[Retos]:
a) Según el texto sobre la Virgen del Magnificat, ¿dónde se conserva actualmente la obra?
b) Continúa el texto sobre la Virgen del Magnificat de Botticelli a partir de su última oración.

[Texto proporcionado]:
La Virgen del Magnificat, también conocida como la “Madonna con il Bambino e cinque angeli” es una delicada y bellísima obra del destacado maestro renacentista italiano Sandro Botticelli. Pintada al temple sobre tabla en 1481 (algunos prefieren retrasar la fecha al período 1483-1485), se conserva en la Galería de los Uffizi, de Florencia (Italia), aunque se desconoce su ubicación original.
El título del cuadro proviene de las primeras palabras en latín del himno que la Virgen está escribiendo sobre un libro de pergamino: “Magnificat anima mea”, “Alaba mi alma la grandeza del Señor (Lc 1,46-55). En la página izquierda aparece el cántico de Zacarías: “Bendito sea el Señor Dios de Israel porque ha visitado y redimido a su pueblo…” (Lc 1,68-79).
Mujer vestida de sol
La palabra Magnificat resume la actitud de la Virgen quien magnifica, engrandece o ensalza con su alma, es decir, con toda su persona, el ser de Dios, regocijándose además en su proyecto de salvación. En este cántico de las obras, la Iglesia ha visto la enseñanza sobre cómo reconocer, amar y alabar a Dios desde la humildad, por su potencia.
En el Evangelio, la Virgen entona este canto de alabanza del Magníficat tras el encuentro con su prima santa Isabel, estando ambas embarazadas. Sin embargo, el pintor se ha tomado la licencia de crear una nueva escena: la Virgen no canta, sino que, con el Niño ya nacido en brazos, se dedica a escribir su Magníficat, junto al canto de Zacarías, en comunión con su Hijo, que representa las promesas de Dios a Israel ya cumplidas.

[Datos de origen]:
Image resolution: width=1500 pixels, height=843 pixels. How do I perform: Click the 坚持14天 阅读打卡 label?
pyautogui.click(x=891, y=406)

[Respuestas por tarea]:
a) En la Galería de los Uffizi, de Florencia (Italia).

b)
No es una escena narrativa fiel al relato bíblico, sino una libre y entrañable creación metafórica, pensada para la contemplación y el deleite espiritual, para quedar conmovido ante tanta belleza, para comprobar que María con el Niño en sus brazos sigue manteniendo su admiración por la grandeza de Dios, que ha empezado a cumplir su palabra y plan de Salvación. De ahí que Botticcelli introduzca otro asunto que sin duda aporta misterio y sobrenaturalidad: la coronación de la Reina de los Cielos.
La luz dorada que simboliza la presencia del Todopoderoso, desciende en forma de haz de rayos luminosos para certificar la voluntad divina. Los dos ángeles, a los que en aras del naturalismo ha despojado de sus alas, le colocan la corona sobre su cabeza, como señal de su realeza y señorío sobre todo lo creado. Ella ha llegado a lo más alto según expresa esta categoría humana del reino. Por haber sido la sierva, la esclava, como está ella misma declarando en su himno: “porque ha puesto los ojos en la pequeñez de su esclava, por eso desde ahora todas las generaciones me llamarán bienaventurada.” (Lc 1,48)
La corona es una delicada pieza de orfebrería casi transparente, formada por innumerables estrellas, en alusión a la “Stella Matutina” o estrella de la mañana, uno de los nombres de la Madre de Dios en las letanías lauretanas o himnos contemporáneos a ella dedicados. La corona de doce estrellas remite a la Mujer del Apocalipsis vestida de sol (Ap 12,1), imagen de la Iglesia cimentada sobre los doce apóstoles, prefigurados en las doce tribus de Israel.
Esta sutil corona, junto con la gran atención que presta a detalles como el velo ondeando grácil o las orlas de los mantos, remite a una labor tan primorosa y menuda como la de los plateros. Según señala Vasari en su biografía de Botticcelli, éste, antes de ser pintor, fue primero aprendiz de orfebre con su hermano Antonio, pero después su padre, accediendo a los deseos del niño, lo mandó al taller del pintor Fray Filippo Lippi, hasta 1470, año en el que estableció su propio taller. De este pintor recibirá sus mayores influencias: la delicadeza expresiva en rostros y gestos, los detalles decorativos herederos del estilo gótico tardío y el estilo intimista y exquisito.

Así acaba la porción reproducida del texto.